A dongle is a device that plugs into a computer, but Richards tweeted that the men made the comment in a sexual way.

After hearing their remarks, Richards turned around, took a photo of two men and posted it on Twitter with their alleged comments.

Conference organizers said they were concerned by the tweet and quickly met with Richards and the men, who immediately apologized.

“We pulled all the individuals aside. We got all sides of the story. They said she was right, and they were very apologetic,” said Jesse Noller, who chaired the conference, PyCon 2013, for people working on Python programming language.

Richards worked for SendGrid, a technology company with offices in Orange County and Colorado. CEO Jim Franklin wrote on the company’s website that SendGrid agreed with Richards’ right to report the incident to Pycon staff, but not the way she reported it.

“Her decision to tweet the comments and photographs of the people who made the comments crossed the line,” Franklin wrote in a blog post on the site.

“Publicly shaming the offenders — and bystanders — was not the appropriate way to handle the situation.”

Franklin said Richards put the company’s business in danger, divided the developer community and could no longer be effective at the company.

One of the men in the photo Richards posted has also been let go from his job at San Francisco-based mobile game company PlayHaven.

“PlayHaven had an employee who was identified as making inappropriate comments at PyCon …, and as a result of this investigation led to the unfortunate outcome of having to let this employee go,” PlayHaven CEO Andy Yang said in a blog posting.

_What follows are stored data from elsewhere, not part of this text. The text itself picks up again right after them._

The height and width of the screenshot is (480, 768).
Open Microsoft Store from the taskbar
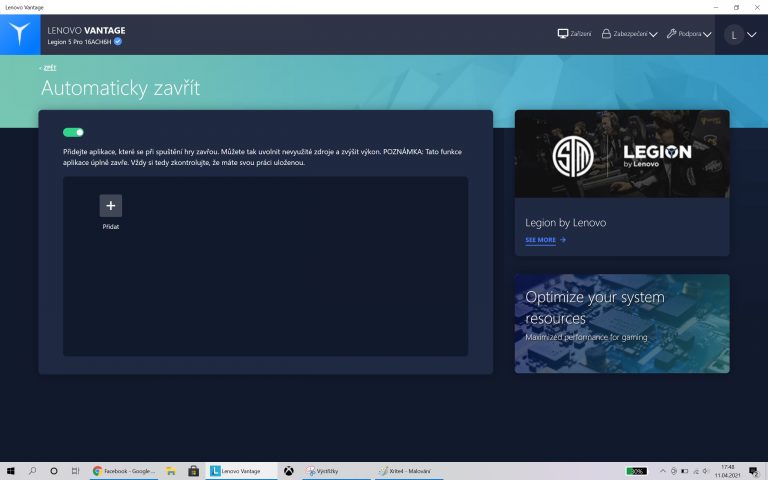pyautogui.click(x=193, y=471)
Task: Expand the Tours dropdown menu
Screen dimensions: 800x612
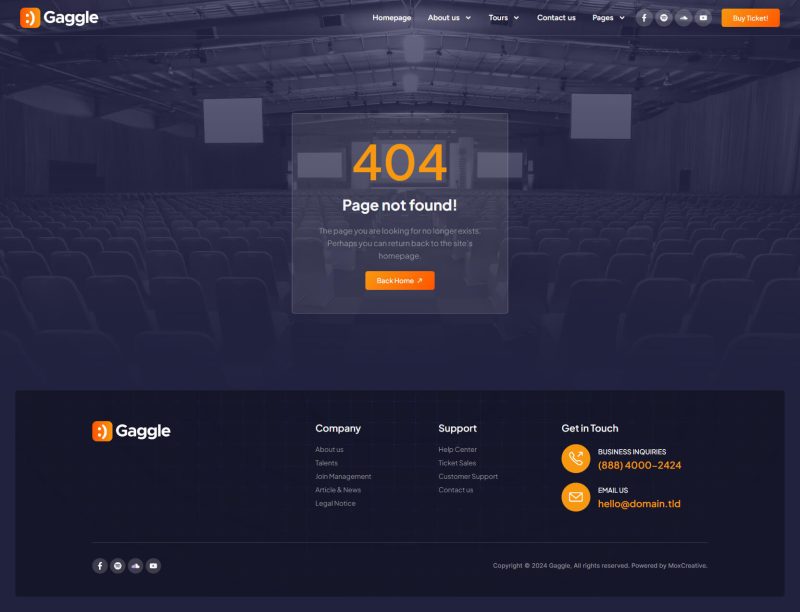Action: (503, 18)
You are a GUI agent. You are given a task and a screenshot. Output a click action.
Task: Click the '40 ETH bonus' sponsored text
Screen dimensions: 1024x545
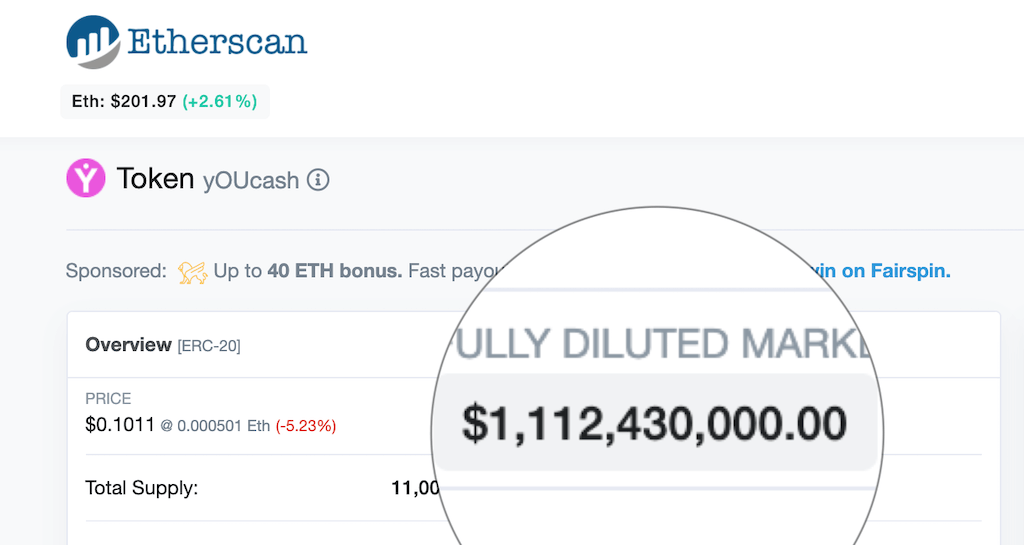tap(334, 271)
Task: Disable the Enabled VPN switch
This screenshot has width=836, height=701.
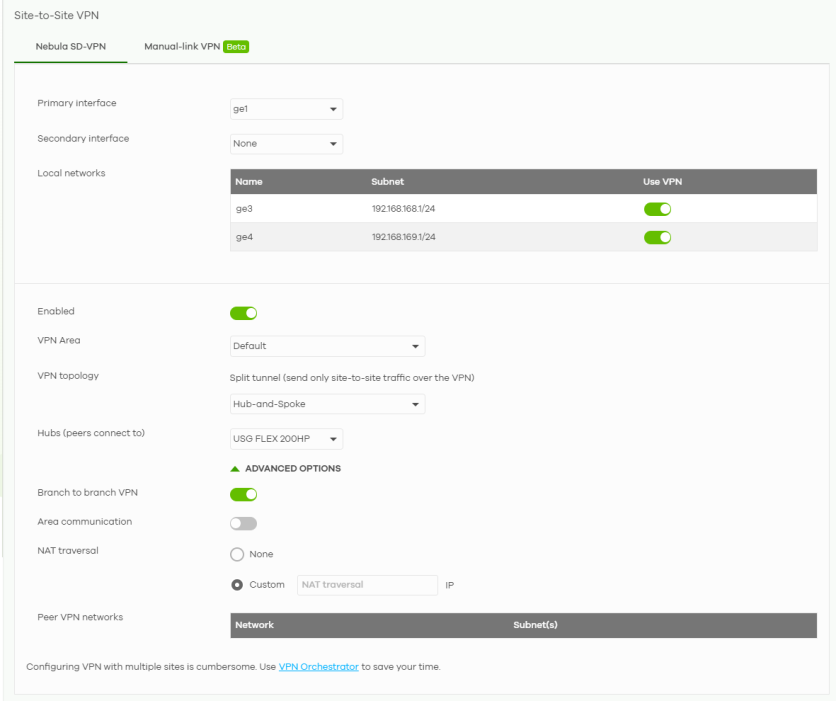Action: coord(244,313)
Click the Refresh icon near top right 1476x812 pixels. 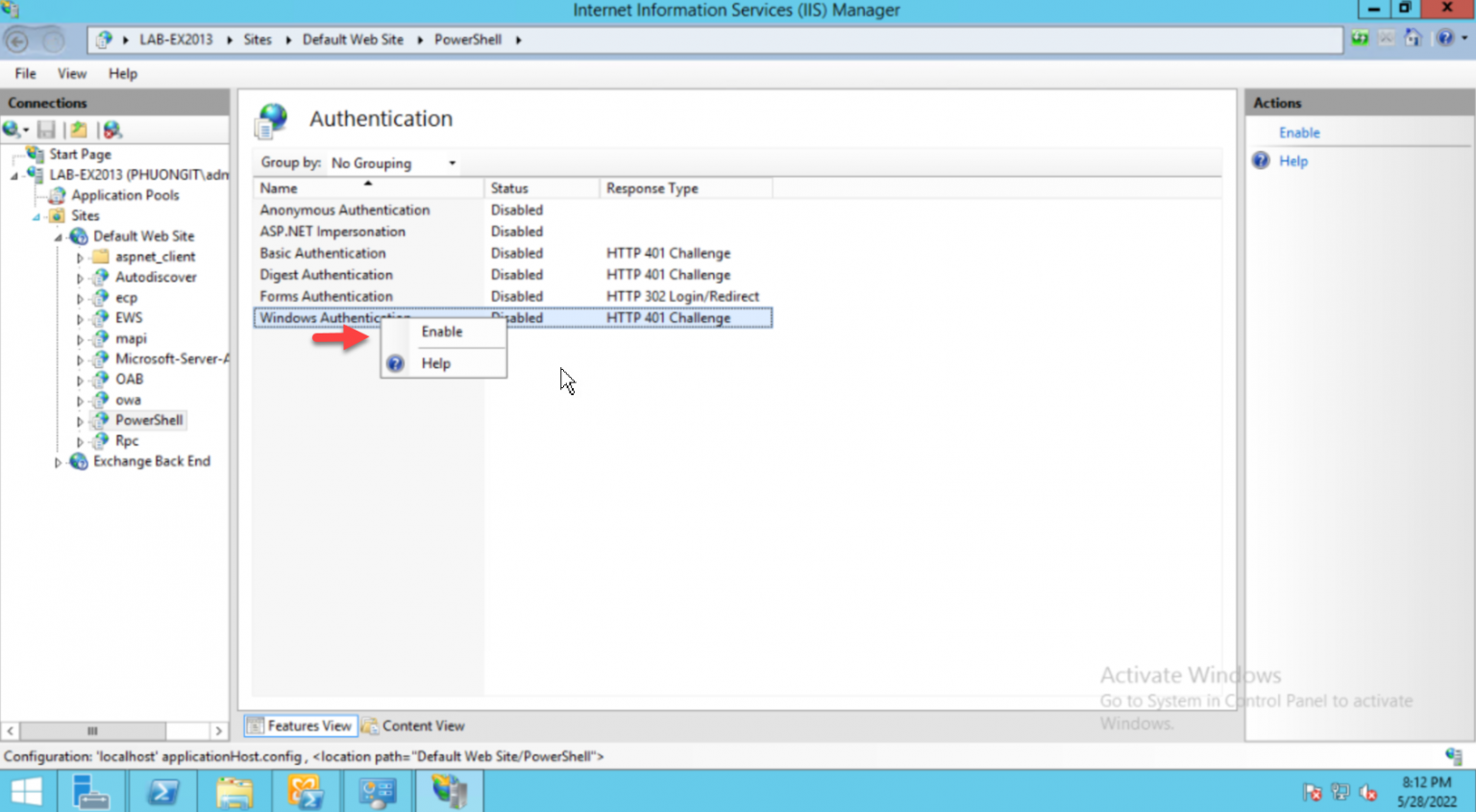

The company said a second man in the photo “is still with the company and a valued employee.”

In her blog post about the incident, Richards wrote: “Have you ever had a group of men sitting right behind you making a joke that caused you to feel uncomfortable? Well, that just happened this week but instead of shrinking down in my seat, I did something about it.”

Richards said she also had confronted a man earlier after he told her what she thought was a sexist joke at the conference.